● **TASK INSTRUCTIONS**
The records are to be copied from the line that contains "Click the star rating on the first commander" through their last line, word for word, with every picture left out.

● ● ●

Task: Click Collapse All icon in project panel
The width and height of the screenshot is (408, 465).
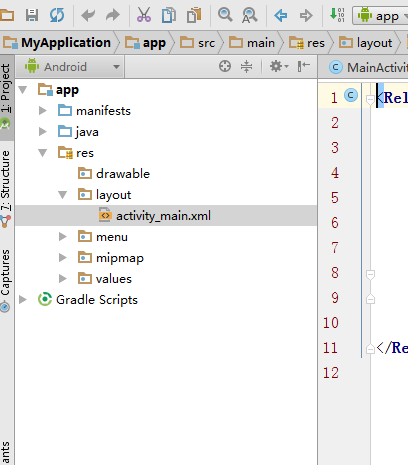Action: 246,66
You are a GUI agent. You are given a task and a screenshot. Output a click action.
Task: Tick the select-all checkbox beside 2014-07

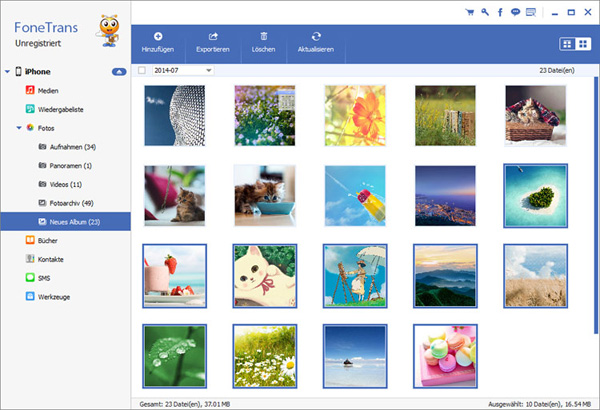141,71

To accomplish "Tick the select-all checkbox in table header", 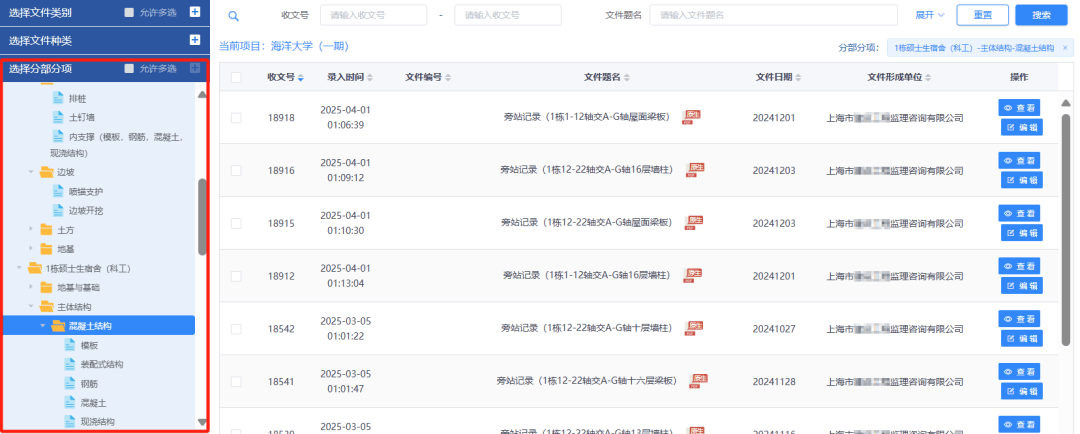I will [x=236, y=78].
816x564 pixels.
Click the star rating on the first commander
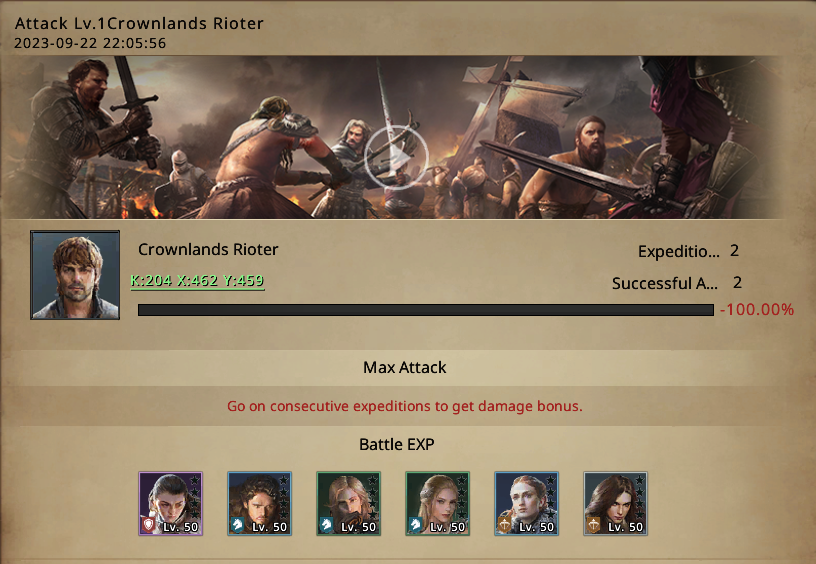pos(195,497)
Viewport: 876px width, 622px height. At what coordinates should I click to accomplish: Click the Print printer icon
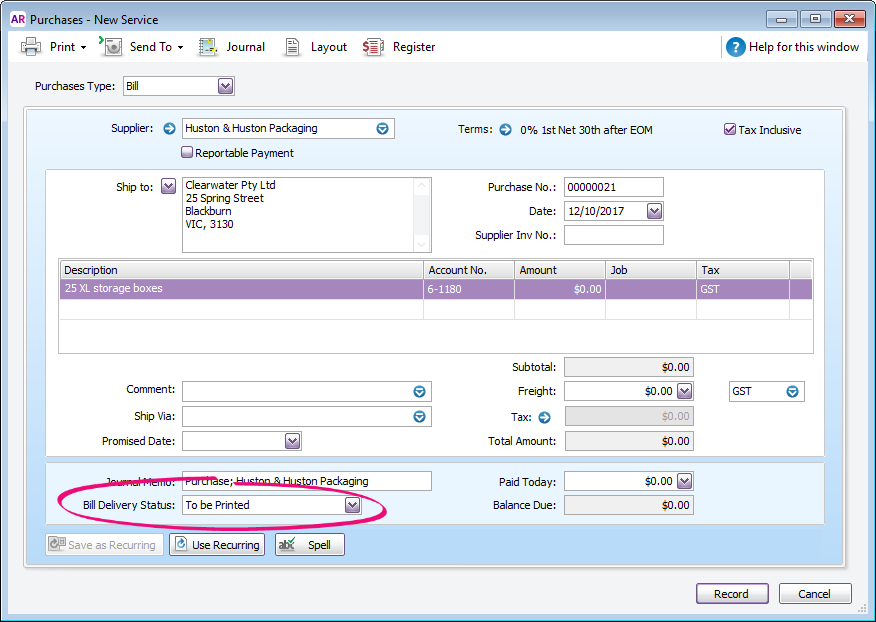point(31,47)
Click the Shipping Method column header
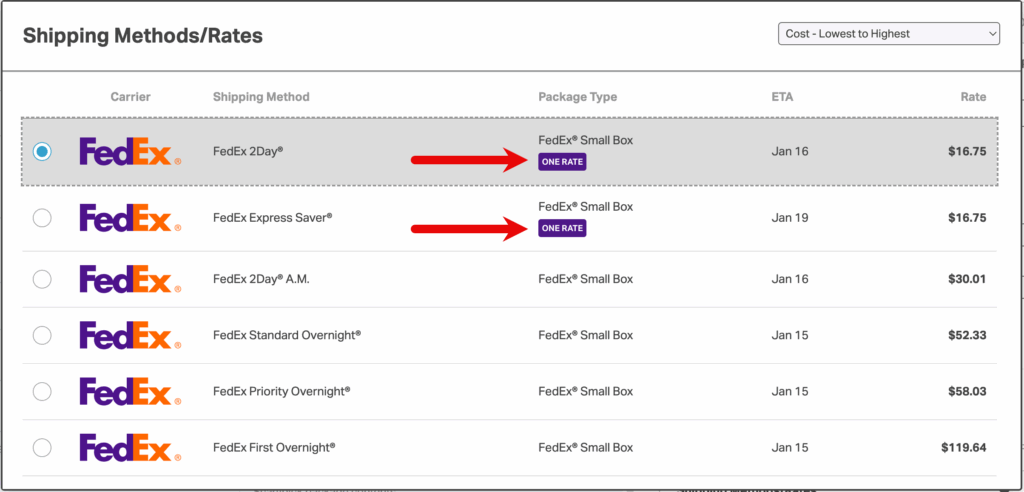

● ● ●

● **RESPONSE FOR THIS EXERCISE**
Click the star rating on the first commander
pos(195,497)
Viewport: 876px width, 622px height. At what coordinates should I click to accomplish: Click the Print printer icon
point(31,47)
Click the Shipping Method column header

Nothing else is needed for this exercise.